Karzai ordered the transfer of the prison to Afghan control, but a two-month extension negotiated by Obama has expired without U.S. compliance. A New York Times article cites “57 prisoners held there who had been acquitted by the Afghan courts but who have been held by American officials at the prison for more than a month in defiance of release orders” and Karzai’s office says hundreds of new prisoners are held by American forces in a closed-off section called the Detention Facility.
It is a government that likes secret and indefinite detention, wherever.
Mr. Obama seems to like New Years for getting things done when no one is looking. On the Sunday the day before New Year’s Eve, he signed a 5-year extension of illegal wiretapping begun by the Bush administration that was later sanitized by amendments to the Foreign Intelligence Surveillance Act (FISA).

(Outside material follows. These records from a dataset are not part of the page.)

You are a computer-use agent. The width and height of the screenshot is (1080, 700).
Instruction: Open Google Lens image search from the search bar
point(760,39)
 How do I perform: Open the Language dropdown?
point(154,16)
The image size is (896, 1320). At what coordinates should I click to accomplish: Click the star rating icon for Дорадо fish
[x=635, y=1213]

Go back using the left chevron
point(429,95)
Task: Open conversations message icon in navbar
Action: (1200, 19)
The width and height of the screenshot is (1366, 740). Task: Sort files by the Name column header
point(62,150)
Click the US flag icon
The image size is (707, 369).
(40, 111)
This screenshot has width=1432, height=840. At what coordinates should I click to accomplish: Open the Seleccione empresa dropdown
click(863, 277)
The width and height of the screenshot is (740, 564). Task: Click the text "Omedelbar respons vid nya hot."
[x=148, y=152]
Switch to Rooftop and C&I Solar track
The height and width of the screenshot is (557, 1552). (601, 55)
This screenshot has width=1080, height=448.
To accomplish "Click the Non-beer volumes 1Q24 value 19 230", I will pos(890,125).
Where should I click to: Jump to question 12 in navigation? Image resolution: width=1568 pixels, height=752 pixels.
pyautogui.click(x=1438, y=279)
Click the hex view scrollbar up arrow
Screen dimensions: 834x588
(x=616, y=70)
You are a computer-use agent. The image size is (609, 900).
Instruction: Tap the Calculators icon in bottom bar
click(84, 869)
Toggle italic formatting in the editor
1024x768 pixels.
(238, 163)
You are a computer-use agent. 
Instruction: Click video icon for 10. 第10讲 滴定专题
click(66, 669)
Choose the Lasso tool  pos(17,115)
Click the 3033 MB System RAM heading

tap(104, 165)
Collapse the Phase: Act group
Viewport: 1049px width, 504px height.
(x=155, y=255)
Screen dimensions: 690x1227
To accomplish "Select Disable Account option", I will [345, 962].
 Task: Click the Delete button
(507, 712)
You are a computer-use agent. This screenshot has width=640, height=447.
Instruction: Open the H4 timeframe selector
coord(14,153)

The act authorizes wiretapping without a warrant of Americans who communicate with overseas “targets” enumerated by agencies such as NSA and CIA, removing without due process the Constitution’s Fourth Amendment protection from those persons' rights. Civil liberties proponents have always assumed that the eavesdropping dragnet pulls in the phone and e-mail traffic of vast numbers of other Americans. Senators themselves made three attempts in this renewal of the act to insert some oversight and privacy protections, but all were turned back by large margins.
Not just the Obama administration but the legislature as well likes secret surveillance powers over the public. Congress has routinely renewed laws, once thought to be temporary, that trample the Constitution in the guise of national security, laws that have taken on a permanence even though we are eleven years on from 9/11.